What the task asks:
From the line containing "The image size is (624, 364)." through the last line of the records below, output every line exactly, both ends included, except the pictures.

Stored items from a collection:
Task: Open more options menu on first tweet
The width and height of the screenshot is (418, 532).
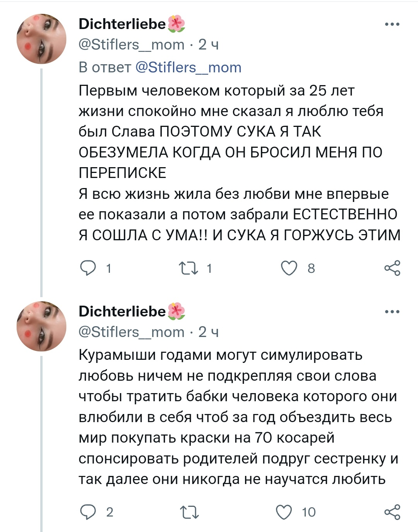Action: tap(392, 24)
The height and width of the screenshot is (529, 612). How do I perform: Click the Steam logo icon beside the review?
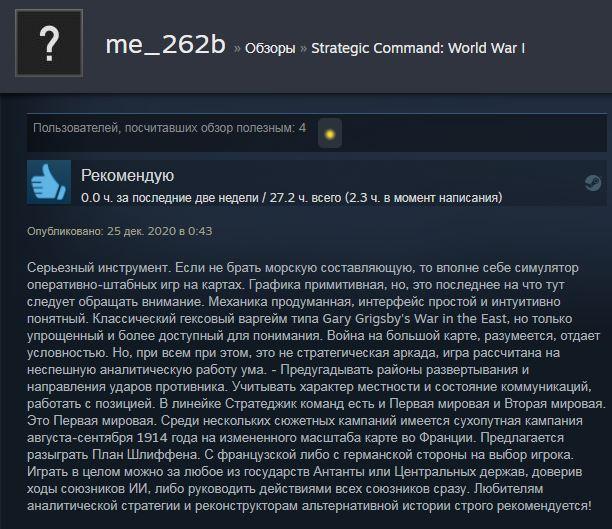(x=592, y=182)
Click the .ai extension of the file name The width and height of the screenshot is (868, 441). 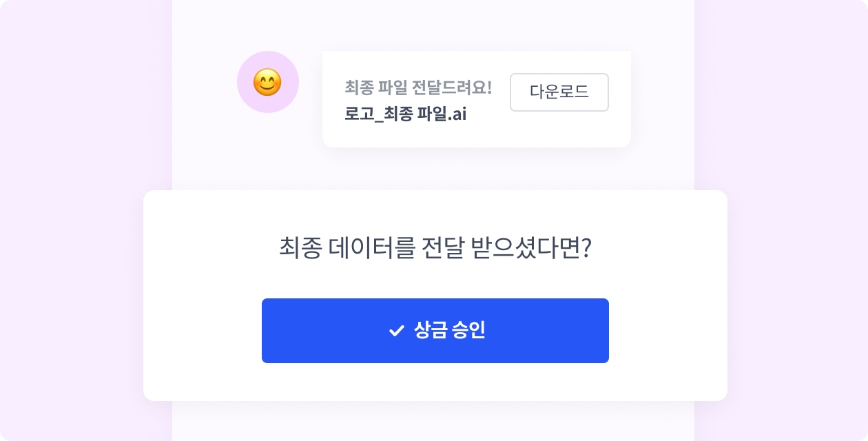click(457, 114)
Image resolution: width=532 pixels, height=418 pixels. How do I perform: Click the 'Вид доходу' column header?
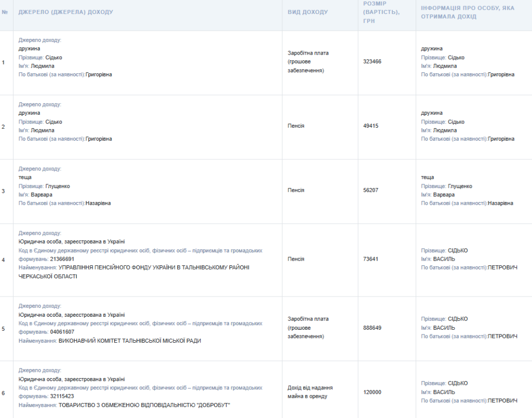(x=308, y=12)
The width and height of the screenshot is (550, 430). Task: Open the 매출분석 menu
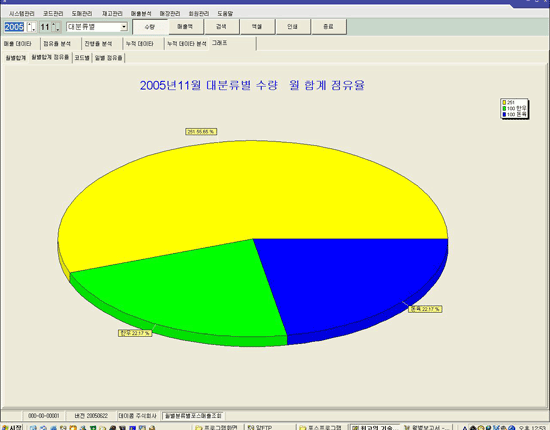tap(141, 14)
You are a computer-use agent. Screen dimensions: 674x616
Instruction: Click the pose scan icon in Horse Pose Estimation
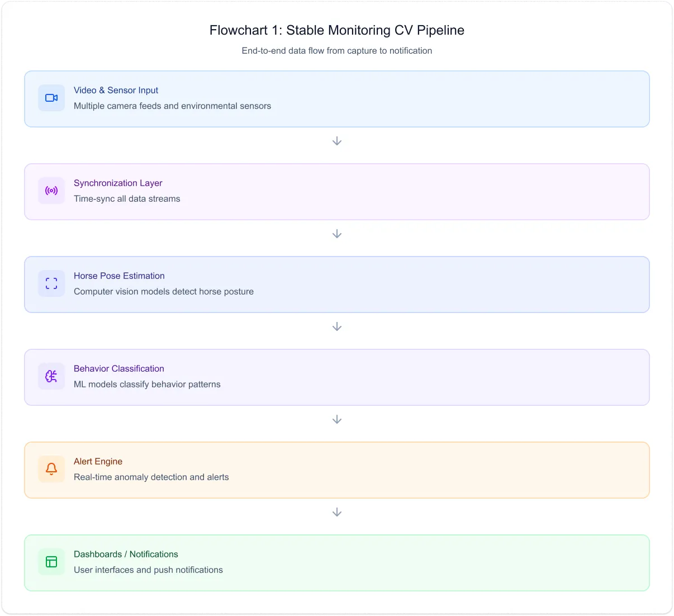[51, 283]

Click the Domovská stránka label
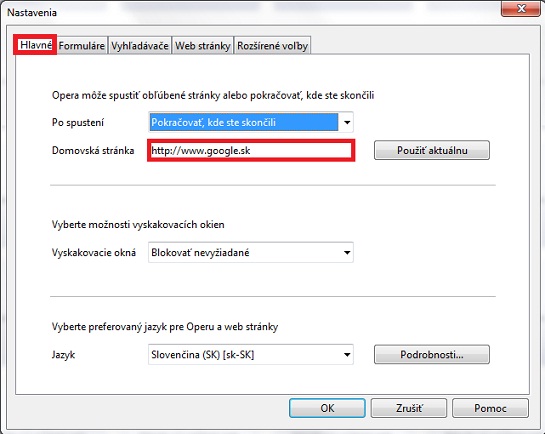pyautogui.click(x=93, y=150)
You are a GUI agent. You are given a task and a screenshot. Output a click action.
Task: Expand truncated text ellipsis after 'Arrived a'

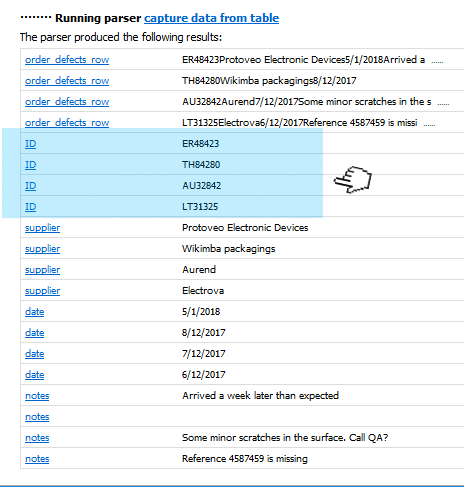[x=437, y=62]
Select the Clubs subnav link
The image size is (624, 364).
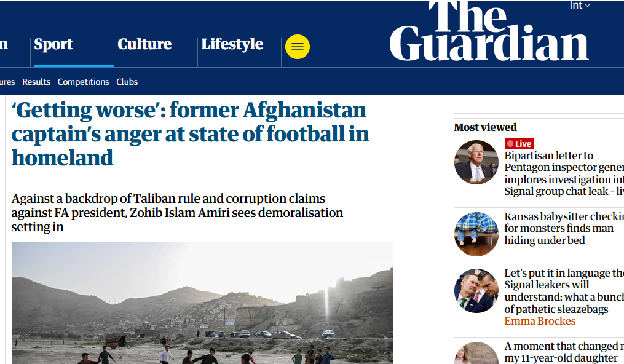pos(127,82)
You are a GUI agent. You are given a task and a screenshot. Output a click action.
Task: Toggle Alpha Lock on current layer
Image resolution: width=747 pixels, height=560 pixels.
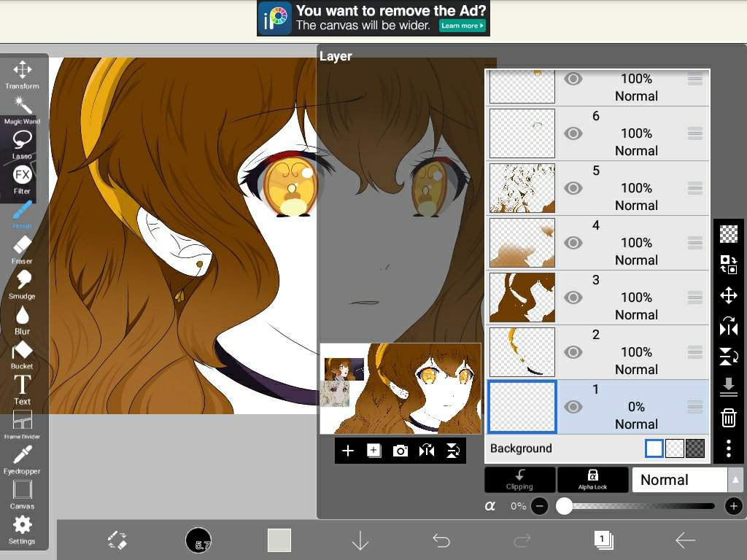click(592, 479)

Solution for this problem:
The image size is (624, 364).
pos(127,82)
You are a GUI agent. You are given a task and a screenshot. Output a click action.
Task: Toggle Alpha Lock on current layer
Image resolution: width=747 pixels, height=560 pixels.
click(592, 479)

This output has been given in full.